Manual notification display

If you receive or build a Bubbl notification payload in your app, you can ask the SDK to display it:

val result = BubblSdk.showNotification(payload)

Flutter:

final result = await BubblSdk.instance.showNotification(payload);

React Native:

const result = await Bubbl.showNotification(payload);

If result.displayed is false, check result.reason, notification permission, foreground/background state, rendering mode, and diagnostics.

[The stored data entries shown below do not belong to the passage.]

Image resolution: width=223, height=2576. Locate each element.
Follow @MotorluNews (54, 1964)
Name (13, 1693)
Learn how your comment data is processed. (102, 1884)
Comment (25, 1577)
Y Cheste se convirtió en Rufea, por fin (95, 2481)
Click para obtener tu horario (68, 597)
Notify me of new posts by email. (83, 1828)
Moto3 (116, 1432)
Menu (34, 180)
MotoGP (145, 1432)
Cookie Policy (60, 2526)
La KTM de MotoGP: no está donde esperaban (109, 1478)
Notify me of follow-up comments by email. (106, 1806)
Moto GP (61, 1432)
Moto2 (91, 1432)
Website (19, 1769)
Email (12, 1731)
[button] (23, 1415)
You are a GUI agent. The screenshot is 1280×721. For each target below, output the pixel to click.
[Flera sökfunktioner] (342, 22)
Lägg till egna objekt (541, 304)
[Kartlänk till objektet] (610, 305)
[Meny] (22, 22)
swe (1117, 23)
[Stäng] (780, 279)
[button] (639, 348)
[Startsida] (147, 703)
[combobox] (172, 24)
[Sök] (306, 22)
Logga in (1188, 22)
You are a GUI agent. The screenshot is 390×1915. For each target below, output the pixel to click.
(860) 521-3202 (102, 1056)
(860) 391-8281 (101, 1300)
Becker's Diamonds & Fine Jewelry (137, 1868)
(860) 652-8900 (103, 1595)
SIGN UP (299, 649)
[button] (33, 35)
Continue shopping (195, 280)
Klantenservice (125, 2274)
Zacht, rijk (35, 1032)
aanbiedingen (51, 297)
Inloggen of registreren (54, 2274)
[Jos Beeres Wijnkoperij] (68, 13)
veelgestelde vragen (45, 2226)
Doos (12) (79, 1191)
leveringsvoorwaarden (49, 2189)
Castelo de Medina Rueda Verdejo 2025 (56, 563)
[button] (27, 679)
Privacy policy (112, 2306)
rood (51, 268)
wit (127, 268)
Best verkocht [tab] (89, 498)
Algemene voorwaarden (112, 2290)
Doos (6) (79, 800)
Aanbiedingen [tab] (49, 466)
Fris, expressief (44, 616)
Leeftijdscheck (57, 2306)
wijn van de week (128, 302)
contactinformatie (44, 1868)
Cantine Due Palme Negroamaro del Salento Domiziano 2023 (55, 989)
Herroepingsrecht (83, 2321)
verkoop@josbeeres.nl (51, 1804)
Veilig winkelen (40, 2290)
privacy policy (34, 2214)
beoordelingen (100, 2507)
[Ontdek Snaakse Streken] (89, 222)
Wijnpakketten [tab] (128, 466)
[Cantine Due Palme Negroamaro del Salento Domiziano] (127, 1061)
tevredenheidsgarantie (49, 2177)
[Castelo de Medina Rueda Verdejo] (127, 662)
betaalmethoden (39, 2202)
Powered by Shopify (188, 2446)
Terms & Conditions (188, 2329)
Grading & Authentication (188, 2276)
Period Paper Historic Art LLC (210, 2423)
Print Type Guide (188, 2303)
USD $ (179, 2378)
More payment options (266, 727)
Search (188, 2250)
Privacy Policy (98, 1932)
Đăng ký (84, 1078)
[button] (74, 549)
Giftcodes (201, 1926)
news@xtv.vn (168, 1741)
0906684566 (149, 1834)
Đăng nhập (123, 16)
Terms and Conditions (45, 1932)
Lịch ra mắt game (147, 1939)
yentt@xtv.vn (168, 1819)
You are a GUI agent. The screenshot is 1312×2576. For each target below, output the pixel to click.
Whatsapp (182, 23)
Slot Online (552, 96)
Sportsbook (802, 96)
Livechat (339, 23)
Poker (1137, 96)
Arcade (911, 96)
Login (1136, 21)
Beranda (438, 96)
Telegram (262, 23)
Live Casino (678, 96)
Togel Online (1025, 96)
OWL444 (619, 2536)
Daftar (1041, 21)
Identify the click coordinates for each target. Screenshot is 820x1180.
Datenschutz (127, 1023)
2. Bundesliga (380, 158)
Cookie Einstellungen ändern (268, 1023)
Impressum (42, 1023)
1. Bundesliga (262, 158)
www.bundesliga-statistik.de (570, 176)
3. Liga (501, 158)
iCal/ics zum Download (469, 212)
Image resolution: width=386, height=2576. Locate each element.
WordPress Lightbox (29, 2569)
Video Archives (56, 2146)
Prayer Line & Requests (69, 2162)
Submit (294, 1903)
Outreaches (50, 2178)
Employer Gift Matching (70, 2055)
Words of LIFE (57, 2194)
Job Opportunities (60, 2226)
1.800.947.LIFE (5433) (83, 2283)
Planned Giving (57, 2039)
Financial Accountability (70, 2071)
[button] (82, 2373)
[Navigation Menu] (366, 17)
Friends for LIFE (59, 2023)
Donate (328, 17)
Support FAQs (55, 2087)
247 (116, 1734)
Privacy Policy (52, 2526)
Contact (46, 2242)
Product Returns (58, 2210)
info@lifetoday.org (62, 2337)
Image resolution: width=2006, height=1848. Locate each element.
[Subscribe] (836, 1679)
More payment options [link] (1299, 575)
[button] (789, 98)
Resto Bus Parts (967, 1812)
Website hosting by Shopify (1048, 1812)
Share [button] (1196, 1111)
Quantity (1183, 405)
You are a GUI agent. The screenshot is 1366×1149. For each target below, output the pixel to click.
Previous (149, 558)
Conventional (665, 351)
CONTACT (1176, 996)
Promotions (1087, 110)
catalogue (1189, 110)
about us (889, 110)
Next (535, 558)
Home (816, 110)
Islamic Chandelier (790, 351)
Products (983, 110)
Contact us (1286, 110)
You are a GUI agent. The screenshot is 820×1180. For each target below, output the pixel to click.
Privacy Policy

Manual display is useful for QA tools, an internal campaign preview, or a foreground message path where your app receives a Bubbl payload and wants the SDK to render it immediately. For normal background delivery, use the platform push flow.

CTA and survey guardrails

Use these checks before release:

  • Test a notification with no CTA, a notification with one CTA, and a notification with media plus CTA.
  • Do not send a CTA with an empty label. If there is no CTA, omit the CTA fields.
  • Make sure CTA URLs or app routes are valid on both iOS and Android.
  • Verify the default modal and any host-rendered modal with large text, screen readers, and reduced motion settings where applicable.
  • Confirm foreground behavior and background/tap behavior separately. Mobile operating systems handle those paths differently.
  • Confirm survey questions have stable IDs and answer options have stable choice IDs before you submit responses from custom UI.
  • Capture diagnostics after a notification is received, after the user opens it, and after survey submission.

Practical examples

Retail or venue offer:

  • Dashboard controls the offer title, image, geofence, CTA, and segment targeting.
  • Your app asks for location permission when the user enables nearby offers.
  • The SDK evaluates geofences and parses the campaign payload.
  • Your app either lets the SDK show the default modal or renders the offer in your own venue screen.

Transport or customer assistance:

  • Your app passes location updates during an active journey.
  • Bubbl sends service or assistance notifications when the user reaches a relevant location.
  • Your app can use correlationId to associate the notification with a booking, trip, or support case.

Loyalty and segmentation:

  • Your app updates segments after sign-in or tier changes.
  • Bubbl campaign eligibility uses those segment tags.
  • Your app should clear the correlation ID and replace segments when the user signs out.

Feedback survey:

  • Dashboard controls the survey questions and choices.
  • The SDK default survey UI can submit answers for you.
  • If your app renders the survey, submit the selected answers with submitSurveyResponse.

Silent analytics and correlation:

  • Use setCorrelationId for your own journey reference.
  • Use track only for supported app milestones you want Bubbl to receive.
  • Avoid putting unnecessary personal data in segment tags, correlation IDs, or custom event fields.

Choosing the right UI path

Use SDK default when:

  • You want the shortest route to a working notification, detail modal, media view, CTA, and survey.
  • Your app does not need a fully bespoke campaign screen.
  • You want Bubbl to handle most interaction tracking automatically.

Use SDK default with custom modal style when:

  • You want the default behavior but need the modal to match your app colors and radius.
  • Your design changes can be expressed through colors and simple shape options.

Use host-rendered UI when:

  • Campaign content must live inside an existing app surface such as an inbox, booking detail, map sheet, or venue page.
  • Your app needs custom navigation, custom media handling, or custom accessibility behavior.
  • Your app team is comfortable forwarding every meaningful interaction back to the SDK.

Use event-only mode when:

  • Your app wants to observe Bubbl payloads and events but owns the whole notification and presentation layer.
  • You have an existing notification framework that should remain the only UI path.